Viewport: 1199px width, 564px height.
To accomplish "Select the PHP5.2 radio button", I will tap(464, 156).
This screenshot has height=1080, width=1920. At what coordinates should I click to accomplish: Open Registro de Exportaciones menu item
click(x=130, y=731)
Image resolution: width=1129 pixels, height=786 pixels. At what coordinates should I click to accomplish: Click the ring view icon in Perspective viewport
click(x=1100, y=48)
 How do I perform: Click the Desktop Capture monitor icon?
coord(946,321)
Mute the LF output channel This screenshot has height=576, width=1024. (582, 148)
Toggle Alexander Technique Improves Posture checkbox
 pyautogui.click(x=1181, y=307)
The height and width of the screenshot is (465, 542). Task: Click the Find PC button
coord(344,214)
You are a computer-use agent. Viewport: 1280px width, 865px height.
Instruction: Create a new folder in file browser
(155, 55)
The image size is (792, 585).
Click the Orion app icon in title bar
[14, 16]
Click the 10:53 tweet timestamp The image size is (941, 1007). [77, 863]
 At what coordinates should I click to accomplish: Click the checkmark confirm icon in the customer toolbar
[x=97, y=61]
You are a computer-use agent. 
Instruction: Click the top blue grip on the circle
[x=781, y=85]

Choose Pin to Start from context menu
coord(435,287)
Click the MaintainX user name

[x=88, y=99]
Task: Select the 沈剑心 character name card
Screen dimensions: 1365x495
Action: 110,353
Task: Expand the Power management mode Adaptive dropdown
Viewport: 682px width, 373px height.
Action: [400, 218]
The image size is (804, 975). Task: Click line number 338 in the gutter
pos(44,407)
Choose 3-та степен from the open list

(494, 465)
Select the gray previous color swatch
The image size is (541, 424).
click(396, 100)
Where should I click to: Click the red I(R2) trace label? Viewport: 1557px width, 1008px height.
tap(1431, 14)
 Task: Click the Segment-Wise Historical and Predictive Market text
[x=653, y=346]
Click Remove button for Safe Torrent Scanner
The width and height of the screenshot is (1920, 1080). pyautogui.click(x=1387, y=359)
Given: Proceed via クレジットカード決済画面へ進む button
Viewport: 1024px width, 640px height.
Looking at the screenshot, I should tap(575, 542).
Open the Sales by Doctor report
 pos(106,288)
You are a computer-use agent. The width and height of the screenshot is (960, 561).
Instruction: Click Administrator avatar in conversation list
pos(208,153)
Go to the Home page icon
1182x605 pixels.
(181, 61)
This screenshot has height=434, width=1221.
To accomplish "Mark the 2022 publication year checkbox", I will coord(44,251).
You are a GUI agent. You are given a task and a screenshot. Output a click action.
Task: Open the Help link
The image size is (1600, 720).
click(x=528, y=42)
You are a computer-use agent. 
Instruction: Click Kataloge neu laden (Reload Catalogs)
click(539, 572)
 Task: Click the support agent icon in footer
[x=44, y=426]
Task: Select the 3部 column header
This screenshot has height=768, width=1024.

# # # #

** Task item **
Write back every line of the material exactly as it was provided.

** Result for this task **
Viewport: 1199px width, 564px height.
To accomplish "Select the PHP5.2 radio button", I will tap(464, 156).
This screenshot has height=1080, width=1920. At what coordinates should I click to accomplish: Open Registro de Exportaciones menu item
click(x=130, y=731)
Image resolution: width=1129 pixels, height=786 pixels. At what coordinates should I click to accomplish: Click the ring view icon in Perspective viewport
click(x=1100, y=48)
 How do I perform: Click the Desktop Capture monitor icon?
coord(946,321)
Mute the LF output channel This screenshot has height=576, width=1024. (582, 148)
Toggle Alexander Technique Improves Posture checkbox
 pyautogui.click(x=1181, y=307)
The height and width of the screenshot is (465, 542). Task: Click the Find PC button
coord(344,214)
You are a computer-use agent. Viewport: 1280px width, 865px height.
Instruction: Create a new folder in file browser
(155, 55)
The image size is (792, 585).
Click the Orion app icon in title bar
[14, 16]
Click the 10:53 tweet timestamp The image size is (941, 1007). [77, 863]
 At what coordinates should I click to accomplish: Click the checkmark confirm icon in the customer toolbar
[x=97, y=61]
You are a computer-use agent. 
Instruction: Click the top blue grip on the circle
[x=781, y=85]

Choose Pin to Start from context menu
coord(435,287)
Click the MaintainX user name

[x=88, y=99]
Task: Select the 沈剑心 character name card
Screen dimensions: 1365x495
Action: 110,353
Task: Expand the Power management mode Adaptive dropdown
Viewport: 682px width, 373px height.
Action: [400, 218]
The image size is (804, 975). Task: Click line number 338 in the gutter
pos(44,407)
Choose 3-та степен from the open list

(494, 465)
Select the gray previous color swatch
The image size is (541, 424).
click(396, 100)
Where should I click to: Click the red I(R2) trace label? Viewport: 1557px width, 1008px height.
tap(1431, 14)
 Task: Click the Segment-Wise Historical and Predictive Market text
[x=653, y=346]
Click Remove button for Safe Torrent Scanner
The width and height of the screenshot is (1920, 1080). pyautogui.click(x=1387, y=359)
Given: Proceed via クレジットカード決済画面へ進む button
Viewport: 1024px width, 640px height.
Looking at the screenshot, I should tap(575, 542).
Open the Sales by Doctor report
 pos(106,288)
You are a computer-use agent. The width and height of the screenshot is (960, 561).
Instruction: Click Administrator avatar in conversation list
pos(208,153)
Go to the Home page icon
1182x605 pixels.
(181, 61)
This screenshot has height=434, width=1221.
To accomplish "Mark the 2022 publication year checkbox", I will coord(44,251).
You are a GUI agent. You are given a task and a screenshot. Output a click action.
Task: Open the Help link
The image size is (1600, 720).
click(x=528, y=42)
You are a computer-use agent. 
Instruction: Click Kataloge neu laden (Reload Catalogs)
click(539, 572)
 Task: Click the support agent icon in footer
[x=44, y=426]
Task: Select the 3部 column header
This screenshot has height=768, width=1024.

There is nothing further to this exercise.